New Economic Signs Appear

10:46:01 PM | 6/26/2011

A detailed report submitted by the Ministry of Planning and Investment to the Economic Committee of the National Assembly on June 21st showed that economic indicators in the first six months were not all grey. Some new signs have appeared which were supposed to be a clearer trend in the coming months.
 
In particular, according to this Committee, exchange rate and market have been stable again. The amount of foreign currency bought by banks from individuals and enterprises was rather large. Transaction exchange rates in the foreign currency market have tended to decrease and stay below the ceiling rate set by the State Bank. “Foreign exchange reserve is better, for which the State Bank has bought nearly US$ 3 billion,” the report said.
By June 10th 2011, according to Ministry of Planning and Investment, total payment methods only increased by 2.33 percent and credit increased by 7.05 percent against December 2010.
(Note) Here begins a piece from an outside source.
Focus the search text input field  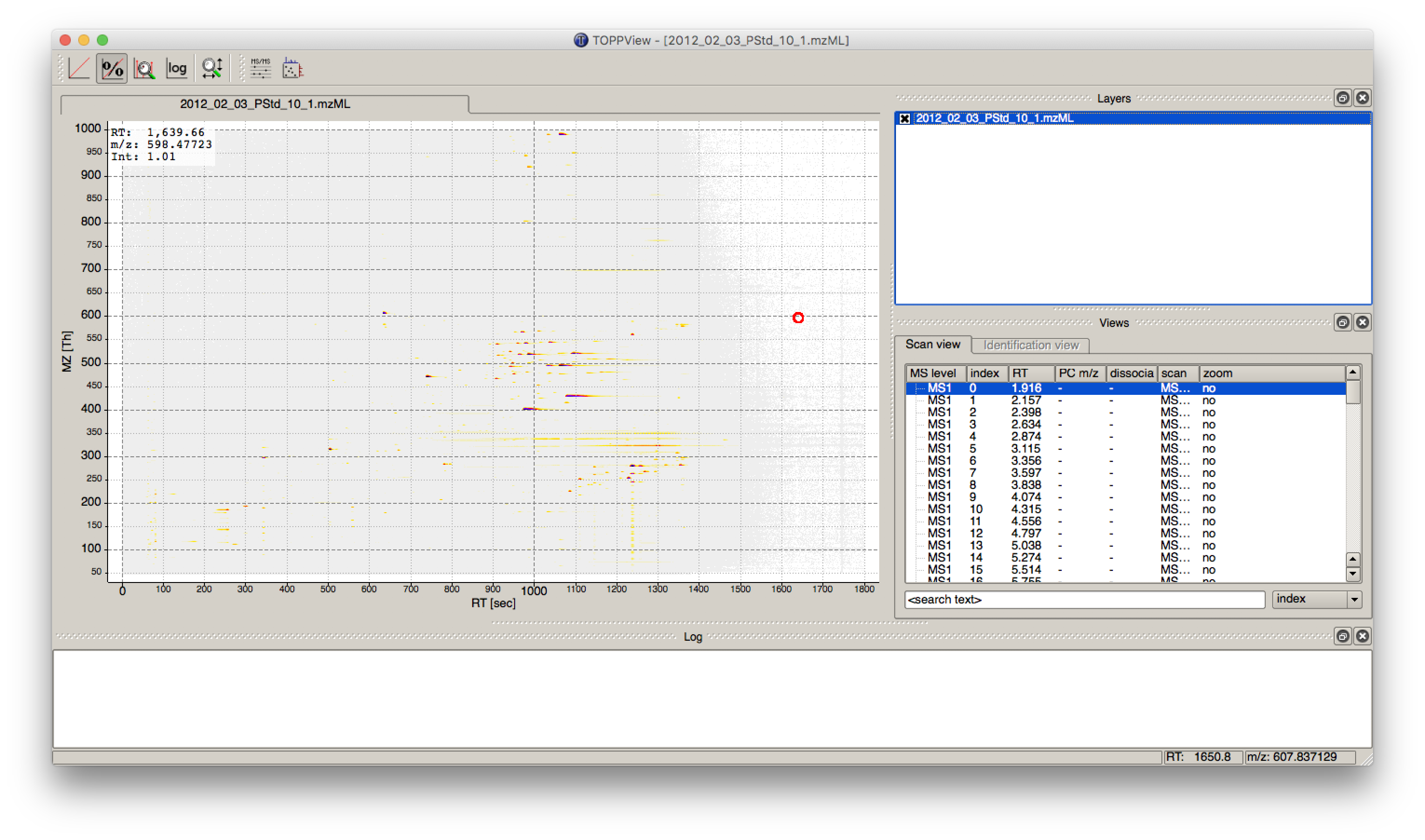pos(1084,599)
Export growth was rather high: total export turnover in the six months was estimated at US$ 41.5 billion, increasing by 27.8 percent year on year and by three folds against the planned target passed by the Assembly. This made it clear that the low planned target did not reflect export growth. Export turnover in the foreign invested sector, excluding crude oil, was about US$19 billion, increasing by 28.1 percent. 

Turnover from export of many commodities in the past six months witnessed sharp increases: coffee with estimated increase of nearly 81 percent, rubber with nearly 96 percent (despite only 24.5 percent increase in quantity), and garment with increase of 30.3 percent. Many export goods were favoured with notable price increases. The Ministry of Industry and Trade also calculated that it was price increase alone that made national export turnover in six months increase by approximately US$2.7 billion. Import demand and soaring price in large markets made Vietnam enterprises’ exports move up so quickly: export to the US in the past six months increased by 22 percent, to the EU by 35 percent, to Japan by 23 percent and notably to China by over 40 percent.
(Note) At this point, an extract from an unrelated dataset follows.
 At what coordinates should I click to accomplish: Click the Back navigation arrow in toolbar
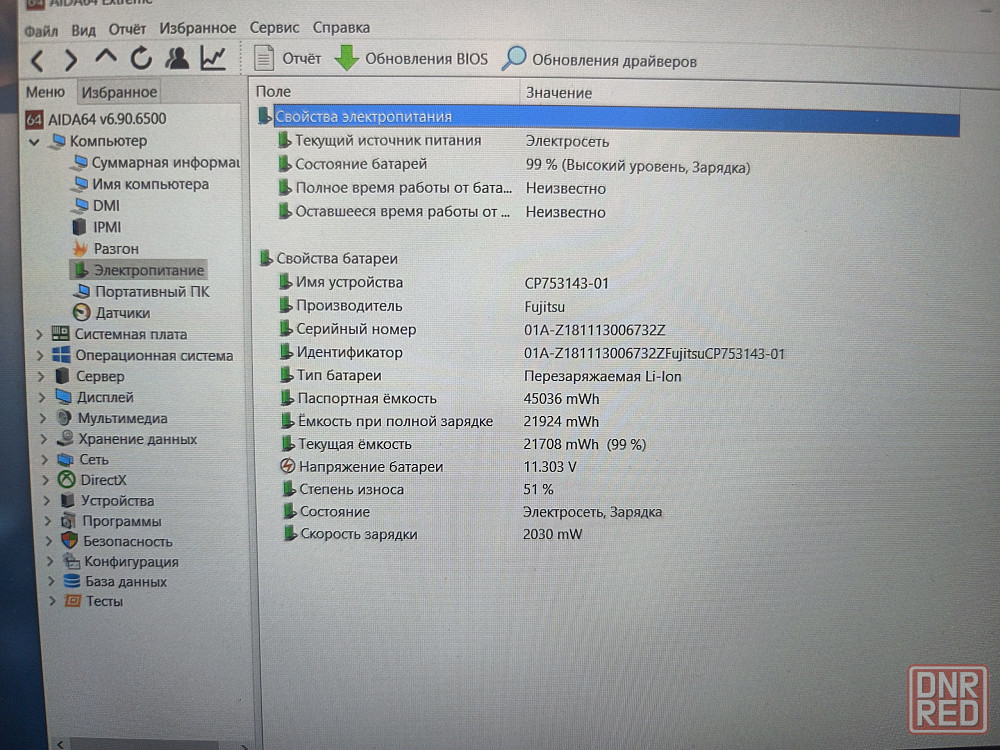[37, 61]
However, import also soared too fast: in six months, national import was estimated US$ 49 billion, increasing by 26.4 percent year on year. As a result, the deficit came to US$7.5 billion, accounting for 18 percent of total export turnover, exceeding the government planned target (16 percent).

Consumer Price Index (CPI) flew up in the first months, but cooled down since May. The Ministry of Planning and Investment estimates the country’s CPI in June was much lower than the highest increase in April (3.32 percent) and in May (2.21 percent). Ministry of Planning and Investment forecast that CPI for the year will rise by 15 percent.

Also according to Ministry of Planning and Investment, the concentration on curbing inflation and stabilising the macro-economy influenced the economy’s growth in the first six months. GDP growth in the first six month was estimated only 5.6 percent (while in the first six months in 2010, GDP rose by 6.16 percent). The Agriculture, Forestry and Fishery sector only increased by 1.9 percent, while industry and construction rose by 6.6 percent, and service by 6.3 percent. Industrial production value in first six months was estimated at VND 419,000 billion, increasing by 14.2 percent year on year against 2010.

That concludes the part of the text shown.